ということで、今の父が入所できて比較的私の家から近いところを3箇所探してくれた。
早速それぞれの施設へ見学と施設担当者との面談を兼ねて行ってみた。

コロナ禍だったから、施設内は見せてもらえなかった。
面談は、元気だった頃の父の歴史を話し、性格や仕事のこと等、結構な時間を使って話をした。

父はナイトクラブとスナックを経営していた。
自分で一からではなく、若い頃社長に可愛がられていたらしく、譲り受けて経営者になった。
元々経営者に向いているタイプではないと、私は子供ながらに見ていた記憶がある。
人が良すぎるからだ。
案の定、その社長の借金の保証人になり、社長亡き後その借金を背負わされていた。

父は母より8歳年下。

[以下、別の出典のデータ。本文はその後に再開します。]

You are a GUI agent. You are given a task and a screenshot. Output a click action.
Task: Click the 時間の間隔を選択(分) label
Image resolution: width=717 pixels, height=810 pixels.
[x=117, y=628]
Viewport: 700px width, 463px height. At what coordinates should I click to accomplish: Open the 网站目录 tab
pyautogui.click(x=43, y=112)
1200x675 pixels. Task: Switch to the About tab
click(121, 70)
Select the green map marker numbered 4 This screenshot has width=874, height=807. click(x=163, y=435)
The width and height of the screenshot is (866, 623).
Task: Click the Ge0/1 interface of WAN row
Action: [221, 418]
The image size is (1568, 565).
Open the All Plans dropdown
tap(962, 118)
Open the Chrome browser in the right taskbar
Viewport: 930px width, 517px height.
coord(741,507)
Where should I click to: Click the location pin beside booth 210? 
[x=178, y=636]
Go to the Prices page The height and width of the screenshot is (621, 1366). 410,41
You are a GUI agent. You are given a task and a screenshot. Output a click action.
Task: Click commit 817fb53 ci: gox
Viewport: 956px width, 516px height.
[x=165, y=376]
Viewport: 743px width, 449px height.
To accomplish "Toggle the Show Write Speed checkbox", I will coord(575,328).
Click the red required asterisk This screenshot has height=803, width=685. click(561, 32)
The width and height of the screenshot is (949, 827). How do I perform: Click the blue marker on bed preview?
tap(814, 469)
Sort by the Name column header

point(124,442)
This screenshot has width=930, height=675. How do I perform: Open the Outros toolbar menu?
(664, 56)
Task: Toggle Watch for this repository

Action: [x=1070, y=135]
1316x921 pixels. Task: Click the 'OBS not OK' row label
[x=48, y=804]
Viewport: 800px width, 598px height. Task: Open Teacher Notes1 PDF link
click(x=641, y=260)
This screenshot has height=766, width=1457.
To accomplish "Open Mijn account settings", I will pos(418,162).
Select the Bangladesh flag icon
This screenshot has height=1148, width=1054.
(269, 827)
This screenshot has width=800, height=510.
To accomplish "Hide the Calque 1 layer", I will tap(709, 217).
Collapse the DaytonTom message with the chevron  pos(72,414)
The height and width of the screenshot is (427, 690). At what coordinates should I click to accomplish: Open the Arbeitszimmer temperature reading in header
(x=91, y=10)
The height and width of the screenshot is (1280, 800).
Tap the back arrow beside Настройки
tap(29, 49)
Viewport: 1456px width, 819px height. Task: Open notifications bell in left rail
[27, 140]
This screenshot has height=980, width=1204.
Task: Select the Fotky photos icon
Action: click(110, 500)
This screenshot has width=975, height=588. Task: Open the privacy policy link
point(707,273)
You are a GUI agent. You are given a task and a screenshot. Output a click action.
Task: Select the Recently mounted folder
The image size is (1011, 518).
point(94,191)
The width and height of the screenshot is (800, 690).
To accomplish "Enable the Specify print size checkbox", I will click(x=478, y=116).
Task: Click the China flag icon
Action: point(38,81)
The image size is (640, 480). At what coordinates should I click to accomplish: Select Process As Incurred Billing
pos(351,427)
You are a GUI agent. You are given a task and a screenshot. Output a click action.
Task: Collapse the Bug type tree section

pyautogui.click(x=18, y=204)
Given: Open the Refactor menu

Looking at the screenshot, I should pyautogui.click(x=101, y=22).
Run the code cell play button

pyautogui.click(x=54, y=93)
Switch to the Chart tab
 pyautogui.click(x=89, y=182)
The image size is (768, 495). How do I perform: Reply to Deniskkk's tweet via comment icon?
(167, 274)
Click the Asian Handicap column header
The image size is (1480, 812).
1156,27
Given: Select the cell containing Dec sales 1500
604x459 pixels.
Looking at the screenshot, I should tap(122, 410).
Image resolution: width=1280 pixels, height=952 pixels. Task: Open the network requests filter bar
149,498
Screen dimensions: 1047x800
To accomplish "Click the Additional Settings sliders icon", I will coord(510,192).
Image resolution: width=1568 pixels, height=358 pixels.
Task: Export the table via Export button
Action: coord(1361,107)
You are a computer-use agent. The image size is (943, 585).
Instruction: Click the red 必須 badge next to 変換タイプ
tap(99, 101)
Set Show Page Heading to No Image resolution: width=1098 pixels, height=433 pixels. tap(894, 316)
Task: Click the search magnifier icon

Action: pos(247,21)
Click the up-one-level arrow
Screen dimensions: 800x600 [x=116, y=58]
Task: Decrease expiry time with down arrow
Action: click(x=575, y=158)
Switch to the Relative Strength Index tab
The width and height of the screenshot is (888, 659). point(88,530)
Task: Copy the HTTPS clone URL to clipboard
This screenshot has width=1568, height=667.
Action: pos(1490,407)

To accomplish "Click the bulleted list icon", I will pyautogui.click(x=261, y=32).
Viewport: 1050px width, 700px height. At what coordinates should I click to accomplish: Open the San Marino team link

若い頃はカッコよくて、自慢の父だった。
今思えば、帰ってこない日もあったりしたけど、母は私たち子供に分からないように上手く誤魔化してくれていた。
父を嫌いにならなかったのは、母がとにかく父を褒め称え、私たち子供に父の良いところしか見せないように努力していたからだ。
お父さん!お母さんに感謝だよ。

そんな父の歴史をあちこちで話しているだけで、帰りの車でなんだか切なく懐かしい気持ちになり、涙が出た。
そしてその泣きながら帰った帰路で、20キロオーバーのスピード違反で捕まった。泣ける。